Anthology: 1995-2010 (2018)
1. Emancipation
2. Black Sweat
3. P Control
4. Crucial
5. The Love We Make
6. Eye Hate U
7. The Greatest Romance Ever Sold
8. Eye Love U, But Ey Don't Trust U Anymore
9. Gold
10.Guitar
11.Dream Factory
12.The Work Pt. 1
13.Call My Name
14.Strays of the World
15.Shhh
16.Dreamer
17.Chaos and Disorder
18.Endorphinmachine
19.Musicology
20.Northside
21.When Eye Lay My Hands On U
22.Beautiful Strange
23.Future Soul Dong
24.Empty Room (Live)
25.3rd Eye
26.U're Gonna C Me
27.Dinner with Delores
28.Ol' Skool Company
29.4Ever
30.West
31.Xpedition
32.Muse 2 the Pharaoh
33.Somewhere Here On Earth
34.U Make My Sun Shine
35.1+1+1 is 3
36.Chelsea Rodgers
37.We March
 
This is the era most casual listeners tend to skip – and perhaps with good reason. The mid-'90s to early 2010s were not, by any stretch, Prince’s commercial or cultural peak. This was the phase where his eccentricities became the headlines: the unpronounceable symbol, the split from Warner Brothers, the digital-only releases, the name change, the occasional brush with classical orchestration. A time of boundary-pushing for sure – but not always in the direction his audience wanted.
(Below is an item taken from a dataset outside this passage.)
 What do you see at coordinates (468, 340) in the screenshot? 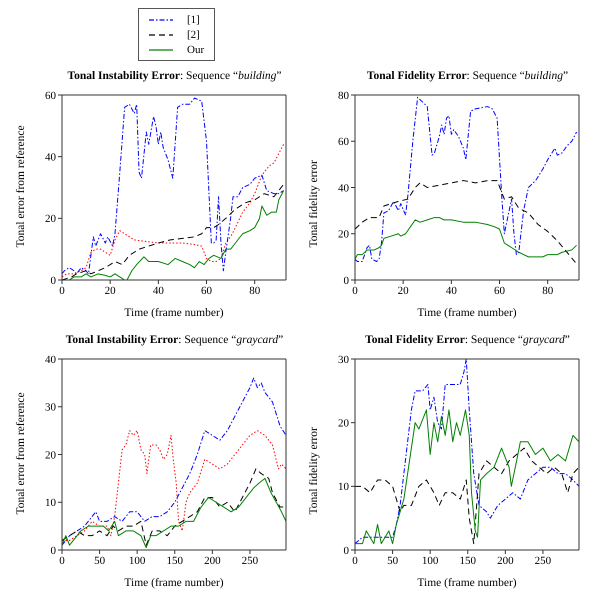
I see `chart-title: Tonal Fidelity Error: Sequence “graycard”` at bounding box center [468, 340].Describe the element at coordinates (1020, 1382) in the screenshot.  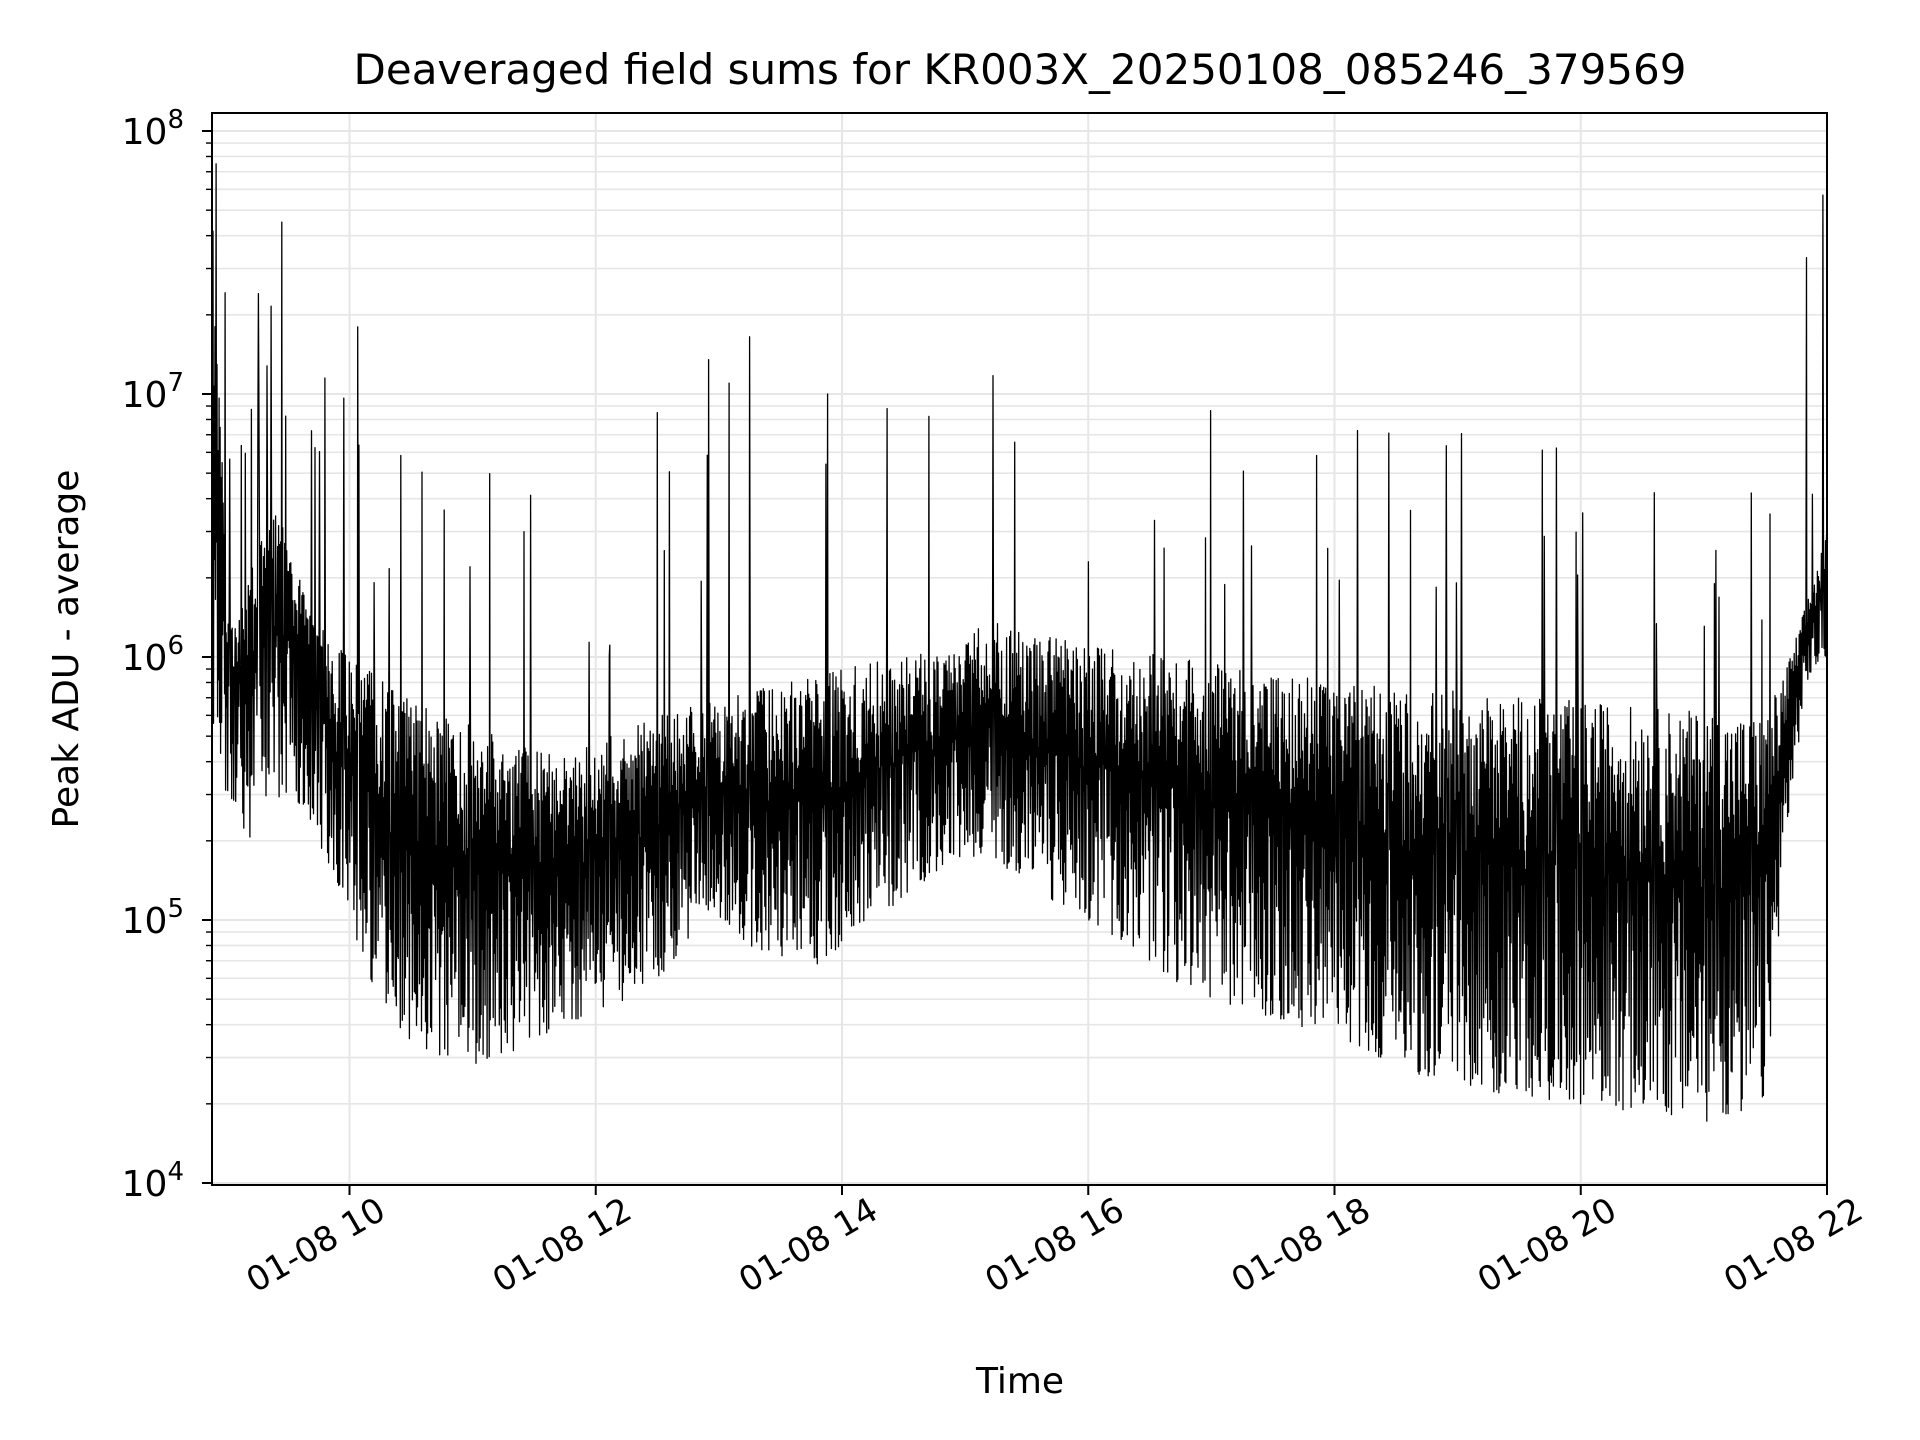
I see `x-axis-label: Time` at that location.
And yet, Anthology: 1995–2010 performs a minor miracle. It manages to shape this era into something coherent, even compelling. For the uninitiated, it’s a guided tour through Prince’s most misunderstood years – and it offers just enough quality to suggest that perhaps we weren’t paying close enough attention at the time. The more committed fans will know most of this material, but even they might appreciate hearing it framed in a way that highlights both the breadth and depth of his late-period output.
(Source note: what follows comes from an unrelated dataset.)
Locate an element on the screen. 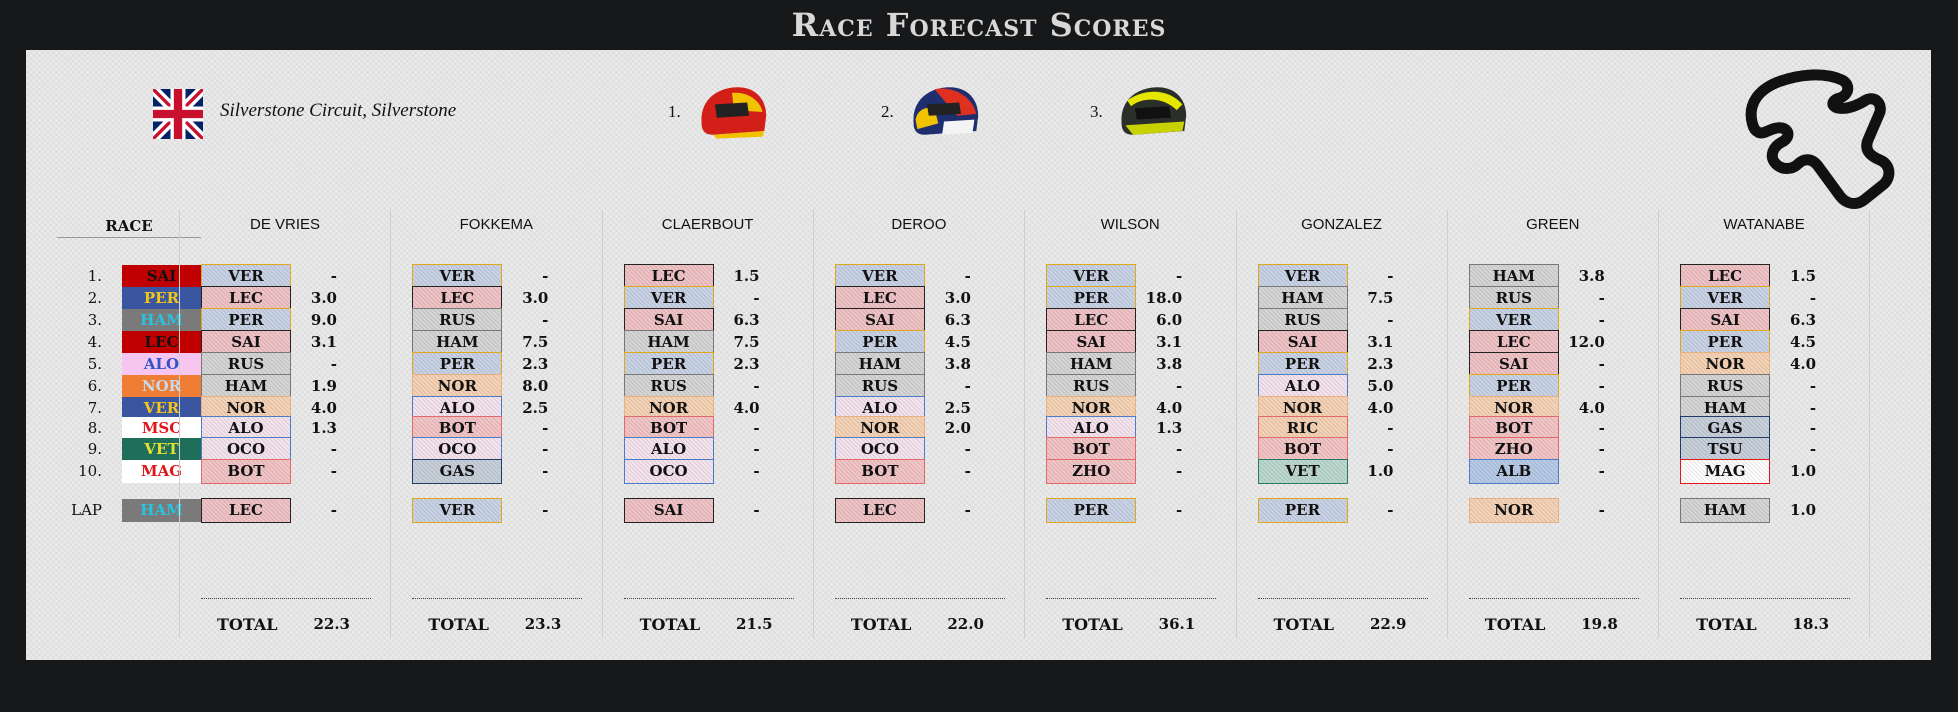 The width and height of the screenshot is (1958, 712). lap-label: LAP is located at coordinates (86, 510).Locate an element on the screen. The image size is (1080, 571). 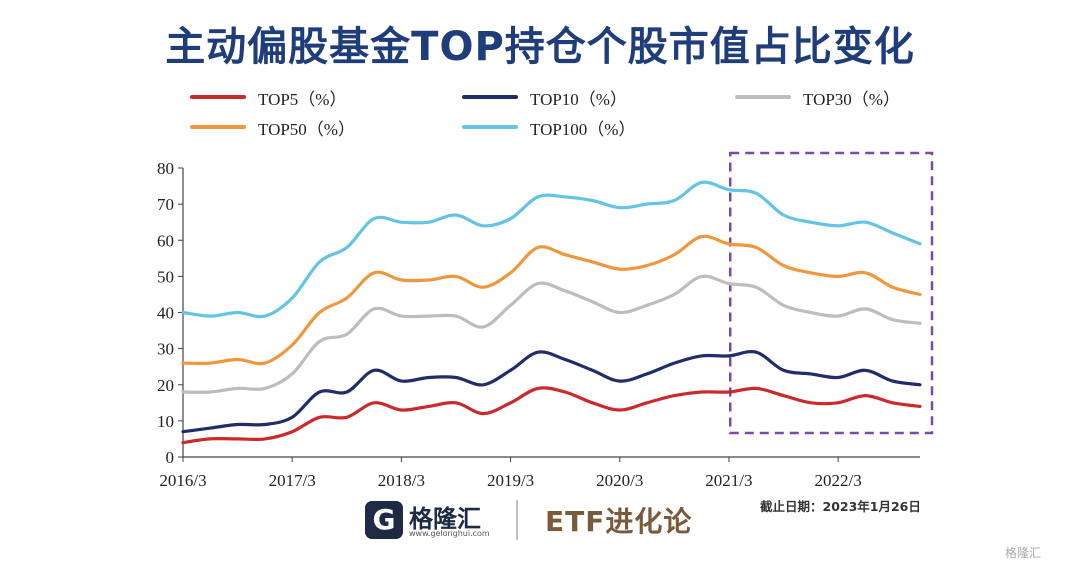
x-tick-label: 2022/3 is located at coordinates (838, 480).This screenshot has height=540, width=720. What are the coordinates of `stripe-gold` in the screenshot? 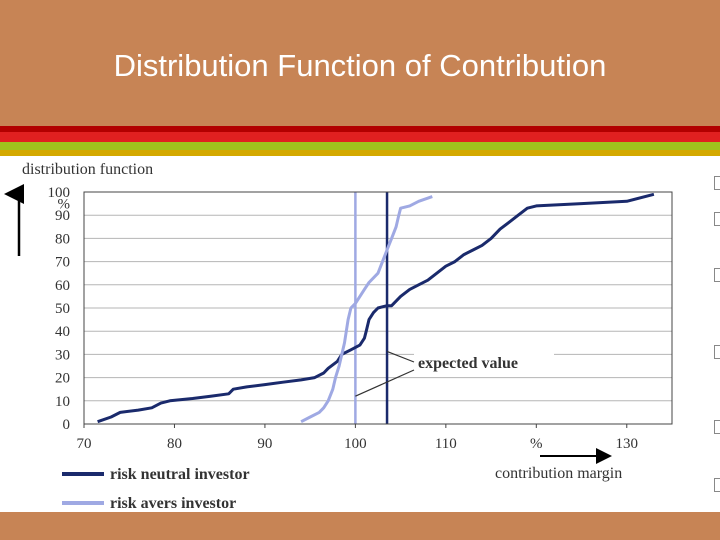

The collection pulls together his most successful attempts at reinvention, but also isn’t afraid to include moments where the experiments didn’t quite land. Not everything here is brilliant – some of it isn’t even especially good – but all of it feels intentional. And that, in itself, is a kind of statement.
It’s worth noting that this anthology doesn’t take us right up to the end. Prince would go on to release more material after 2010, up through the years just before his passing. So no, it isn’t complete. But as an overview of an often-dismissed stretch of an otherwise dazzling career, it more than earns its place.